Site Reliability Engineer - VMC on AWS
Palo Alto, CaliforniaJob ID R1902663 Date posted Feb. 26, 2019
Ensure that VMware Cloud on AWS operates with high reliability and performance at scale for our customers. The VMC on AWS Site Reliability Engineering team is looking for quality SRE with a diverse set of experiences and skill-sets to run the exciting new VMWare Cloud on AWS services. As a SDDCaaS SRE you will provide service insight, response, and service management to maintain high service reliability with low touch through extensible services/platforms, standardized processes, data insights, and product input.
- Maintain availability of VMware's global services platform
- Work closely with software engineering teams to improve availability of services
- Handle seamless upgrades of infrastructure and services through automation
- Identify, gather, analyze and automate responses to key performance metrics, logs, and alerts
- Ensure infrastructure security compliance
- Conduct post-mortems to analyze and prevent repeat failures
- Conduct periodic on call duties as needed on a regular basis
- BS in Computer Science or related technical field, or equivalent industry experience
- Domain level understanding of Public/Private Cloud Infrastructure & Networking
- Experience operating, troubleshooting, and scaling online services
- Strong communication and interpersonal skills
- Systematic problem-solving approach coupled with a strong sense of ownership and drive
- Professional and open-minded attitude
- Experience administering Linux systems in a production environment
- On Call support for high priority incidents
- Operational experience with networking (WAN or LAN) and an understanding of network theory
- Proficient in a common scripting language: Bash, Python, Go, Ruby, etc.
- Experience with VMware products: vSphere, vCenter, ESX/ESXi, vSAN, and NSX
- Experience with modern container orchestration systems: Kubernetes, Mesos, DC/OS, Swarm
- Experience with infrastructure configuration and automations processes and tools: Terraform, Puppet, Ansible, Chef, Fabric
- Experience with security in the cloud: Intrusion, penetration, and vulnerability scanning
- Experience with monitoring solutions: ELK, Splunk, SUMO, Nagios, Prometheus
- Experience with Atlassian JIRA Service Desk, PagerDuty
- Experience with Change Management processes and functions
- Experience with various data technologies including relational and non-relational databases and message queues
- Good working knowledge of build automation and continuous integration/delivery ecosystem: Git, Gerrit, Maven/Gradle, Jenkins, Docker, Nexus, Artifactory, Selenium.
VMware is a global leader in cloud infrastructure and business mobility.
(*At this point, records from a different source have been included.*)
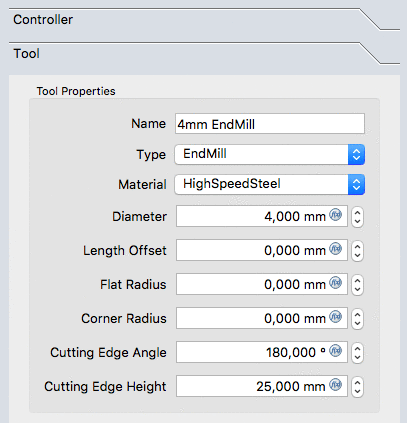This screenshot has height=423, width=407.
Task: Click the Name field containing 4mm EndMill
Action: (270, 124)
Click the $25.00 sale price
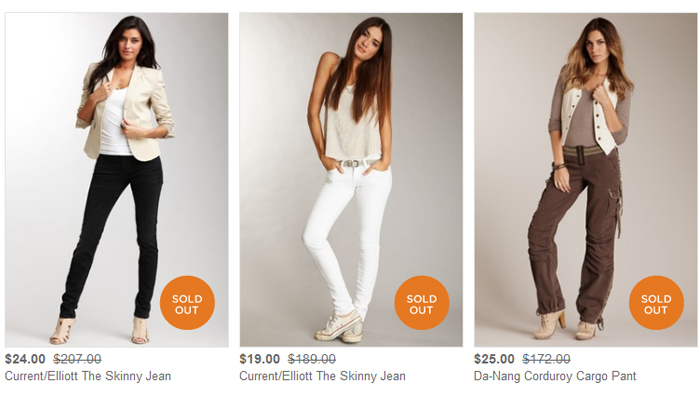Viewport: 700px width, 397px height. tap(494, 359)
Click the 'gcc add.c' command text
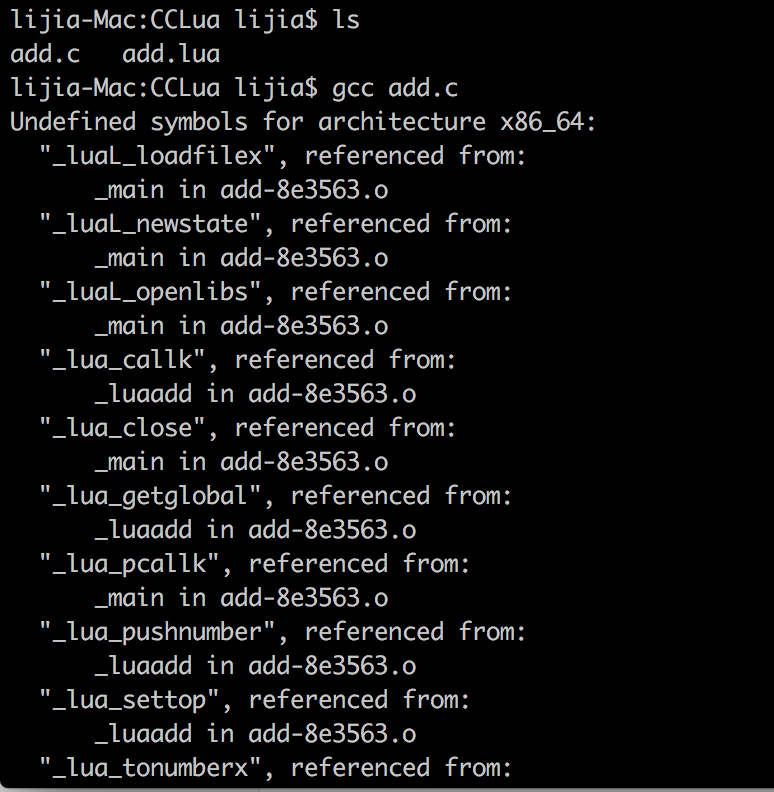This screenshot has height=792, width=774. tap(395, 88)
Built on VMware's industry-leading virtualization technology, our solutions deliver a new model of IT that is fluid, instant and more secure. Customers can innovate faster by rapidly developing, automatically delivering and more safely consuming any application. With 2015 revenues of $6.6 billion, VMware has more than 500,000 customers, more than 75,000 partners, and 19,000+ employees in 120+ locations around the world. At the core of what we do are our people who deeply value execution, passion, integrity, customers, and community. Do you dare to do the stuff you've always dreamed about? Dare to explore at careers.vmware.com.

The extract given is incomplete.